When the RIPE NCC publishes these records in the appropriate parent 
zones, the Time to Live (TTL) of all these records is set at 172800 (two 
days).

The TTL of delegation NS records may be overridden by the TTL of NS 
records from a zone's apex. Alternatively, many large resolvers ignore 
the TTL values of NS records and cap them at much lower values such as 
21600. Finally, there is no way for a zone operator to change the TTL of 
a DS record, which is only present in a parent zone.

Long TTLs can cause problems for users when they want to change their 
name servers or perform DNSSEC key roll-overs. A long TTL on a DS record 
is especially harmful when a user needs to do a key roll-over in an 
emergency.

We propose to lower, in the first quarter of 2022, the TTL on NS records 
to 86400 and on DS records to 3600.

We welcome feedback or discussion about this, ideally via the DNS 
Working Group mailing list. If you prefer to send your feedback directly 
to us, you can email dns _at_ ripe _dot_ net.

Regards,
Anand Buddhdev
RIPE NCC

Ralf Weber

2021-11-29 17:07:45 CET

Moin!

On 29 Nov 2021, at 12:59, Anand Buddhdev wrote:

> We propose to lower, in the first quarter of 2022, the TTL on NS records to 86400 and on DS records to 3600.
I very much support that and would go even lower for for NS records. Maybe consider 21600 there.

So long
-Ralf
——-
Ralf Weber

Dave Lawrence

2021-11-29 22:55:26 CET

Anand Buddhdev writes:
> We propose to lower, in the first quarter of 2022, the TTL on NS records 
> to 86400 and on DS records to 3600.

I am in favor of this change.  I'd also like if the change was
accompanied by measurements of the effect on the relevant
authoritative nameservers to determine whether it would be reasonable
to reduce the NS TTL even further.

User Image

Peter van Dijk

2021-12-02 12:35:08 CET

On Mon, 2021-11-29 at 17:07 +0100, Ralf Weber wrote:
> Moin!
> 
> On 29 Nov 2021, at 12:59, Anand Buddhdev wrote:
> 
> > We propose to lower, in the first quarter of 2022, the TTL on NS records to 86400 and on DS records to 3600.
> I very much support that and would go even lower for for NS records. Maybe consider 21600 there.
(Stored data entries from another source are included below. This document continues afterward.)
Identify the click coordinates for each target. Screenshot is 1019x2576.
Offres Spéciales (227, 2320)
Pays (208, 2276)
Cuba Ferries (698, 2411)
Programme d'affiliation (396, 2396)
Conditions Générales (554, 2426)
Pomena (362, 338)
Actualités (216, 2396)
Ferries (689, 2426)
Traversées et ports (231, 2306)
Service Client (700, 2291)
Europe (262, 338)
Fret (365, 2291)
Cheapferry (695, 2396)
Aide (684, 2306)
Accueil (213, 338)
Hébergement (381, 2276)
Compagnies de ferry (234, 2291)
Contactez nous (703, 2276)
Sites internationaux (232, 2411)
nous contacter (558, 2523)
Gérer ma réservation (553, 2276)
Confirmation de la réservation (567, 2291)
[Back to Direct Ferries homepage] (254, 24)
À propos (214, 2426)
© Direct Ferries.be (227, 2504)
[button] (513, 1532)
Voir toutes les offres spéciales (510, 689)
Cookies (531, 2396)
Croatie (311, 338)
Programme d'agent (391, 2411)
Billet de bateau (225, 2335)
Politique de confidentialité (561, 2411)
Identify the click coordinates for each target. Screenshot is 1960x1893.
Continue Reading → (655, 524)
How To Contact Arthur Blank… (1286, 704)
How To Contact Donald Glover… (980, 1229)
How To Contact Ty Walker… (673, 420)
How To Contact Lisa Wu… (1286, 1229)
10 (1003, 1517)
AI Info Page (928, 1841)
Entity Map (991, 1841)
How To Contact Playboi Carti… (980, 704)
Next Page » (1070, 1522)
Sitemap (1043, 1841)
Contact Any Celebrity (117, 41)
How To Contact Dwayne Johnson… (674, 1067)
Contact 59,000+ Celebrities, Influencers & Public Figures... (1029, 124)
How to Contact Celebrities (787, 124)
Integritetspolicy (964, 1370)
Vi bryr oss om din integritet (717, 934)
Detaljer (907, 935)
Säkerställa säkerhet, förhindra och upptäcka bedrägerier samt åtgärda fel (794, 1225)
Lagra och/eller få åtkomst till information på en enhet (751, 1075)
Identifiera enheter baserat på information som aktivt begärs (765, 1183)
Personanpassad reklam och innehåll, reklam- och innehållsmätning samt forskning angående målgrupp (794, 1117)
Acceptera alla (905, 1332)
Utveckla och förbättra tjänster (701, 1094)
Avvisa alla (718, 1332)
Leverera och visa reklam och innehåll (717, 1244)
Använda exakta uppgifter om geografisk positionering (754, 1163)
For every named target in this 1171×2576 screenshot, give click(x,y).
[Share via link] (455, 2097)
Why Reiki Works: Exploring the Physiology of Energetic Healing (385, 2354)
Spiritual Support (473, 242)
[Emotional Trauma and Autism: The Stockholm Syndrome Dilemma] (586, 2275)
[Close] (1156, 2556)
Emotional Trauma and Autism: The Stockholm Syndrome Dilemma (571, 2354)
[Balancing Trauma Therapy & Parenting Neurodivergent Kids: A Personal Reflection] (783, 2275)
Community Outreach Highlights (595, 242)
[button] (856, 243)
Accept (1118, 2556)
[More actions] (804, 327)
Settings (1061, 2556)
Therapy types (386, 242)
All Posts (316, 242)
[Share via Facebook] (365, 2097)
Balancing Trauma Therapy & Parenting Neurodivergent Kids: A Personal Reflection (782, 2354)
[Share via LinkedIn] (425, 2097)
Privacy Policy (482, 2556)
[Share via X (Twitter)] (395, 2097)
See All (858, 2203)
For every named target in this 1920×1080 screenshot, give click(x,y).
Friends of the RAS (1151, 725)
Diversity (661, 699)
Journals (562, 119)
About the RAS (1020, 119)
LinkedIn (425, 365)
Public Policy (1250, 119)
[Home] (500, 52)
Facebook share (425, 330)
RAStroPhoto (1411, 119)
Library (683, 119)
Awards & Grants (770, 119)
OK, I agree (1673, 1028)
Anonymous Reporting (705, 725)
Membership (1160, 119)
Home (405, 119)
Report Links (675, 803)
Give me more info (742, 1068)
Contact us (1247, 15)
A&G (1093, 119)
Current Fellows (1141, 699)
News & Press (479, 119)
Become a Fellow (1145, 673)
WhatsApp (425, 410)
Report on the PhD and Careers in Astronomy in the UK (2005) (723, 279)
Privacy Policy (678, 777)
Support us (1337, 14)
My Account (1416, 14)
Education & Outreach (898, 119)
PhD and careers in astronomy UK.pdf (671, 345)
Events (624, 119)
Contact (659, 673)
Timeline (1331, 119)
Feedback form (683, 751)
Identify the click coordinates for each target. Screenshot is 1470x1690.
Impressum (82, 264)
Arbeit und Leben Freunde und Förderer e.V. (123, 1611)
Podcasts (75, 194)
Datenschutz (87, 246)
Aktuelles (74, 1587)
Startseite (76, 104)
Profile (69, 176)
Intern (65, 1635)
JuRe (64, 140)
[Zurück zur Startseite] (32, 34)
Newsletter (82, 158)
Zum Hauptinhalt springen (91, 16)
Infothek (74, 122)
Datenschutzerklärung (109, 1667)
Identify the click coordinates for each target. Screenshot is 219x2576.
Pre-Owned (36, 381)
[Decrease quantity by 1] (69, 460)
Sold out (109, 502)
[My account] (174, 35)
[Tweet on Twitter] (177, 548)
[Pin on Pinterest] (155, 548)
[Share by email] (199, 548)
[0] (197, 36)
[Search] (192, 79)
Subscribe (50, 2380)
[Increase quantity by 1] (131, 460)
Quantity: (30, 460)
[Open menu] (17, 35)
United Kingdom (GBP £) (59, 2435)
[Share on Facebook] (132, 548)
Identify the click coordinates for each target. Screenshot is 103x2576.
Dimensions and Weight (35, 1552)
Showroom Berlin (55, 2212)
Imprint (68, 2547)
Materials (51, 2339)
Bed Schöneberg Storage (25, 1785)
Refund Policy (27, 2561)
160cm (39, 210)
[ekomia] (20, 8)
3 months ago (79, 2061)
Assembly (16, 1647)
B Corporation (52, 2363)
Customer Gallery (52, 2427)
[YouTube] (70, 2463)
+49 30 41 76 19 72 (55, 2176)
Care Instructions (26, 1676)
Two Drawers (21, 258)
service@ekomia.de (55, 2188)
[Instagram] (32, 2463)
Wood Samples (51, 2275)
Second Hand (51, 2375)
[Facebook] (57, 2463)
Same. I support this, and I also support lowering NS even further, even
to 3600.

Kind regards,
-- 
Peter van Dijk
PowerDNS.COM BV - https://www.powerdns.com/


User Image

Tim Wicinski

2021-12-02 12:49:11 CET

I support lowering the TTL on the DS records to 3600.

I support lowering the TTL on the NS records - I was going to put my hat in
for 21600,
but Mr van Dijk's suggestion of 3600 is very enticing.

But I liked Mr. Lawrence's suggestion on gathering data on lowering the NS
records TTL.
Perhaps the TTL can be lowered from 172800 to 86400 to 21600, then to 3600,
collecting data
along the way.

tim


On Thu, Dec 2, 2021 at 6:35 AM Peter van Dijk <peter.van.dijk _at_ powerdns _dot_ com>
wrote:

> On Mon, 2021-11-29 at 17:07 +0100, Ralf Weber wrote:
> > Moin!
> >
> > On 29 Nov 2021, at 12:59, Anand Buddhdev wrote:
> >
> > > We propose to lower, in the first quarter of 2022, the TTL on NS
> records to 86400 and on DS records to 3600.
> > I very much support that and would go even lower for for NS records.
> Maybe consider 21600 there.
>
> Same. I support this, and I also support lowering NS even further, even
> to 3600.
>
> Kind regards,
> --
> Peter van Dijk
> PowerDNS.COM BV - https://www.powerdns.com/
>
>
> --
>
> To unsubscribe from this mailing list, get a password reminder, or change
> your subscription options, please visit:
> https://lists.ripe.net/mailman/listinfo/dns-wg
>

Gregory Brzeski

2021-12-02 13:03:36 CET

Maybe allow users to set TTL on "domain" object in RIPE database?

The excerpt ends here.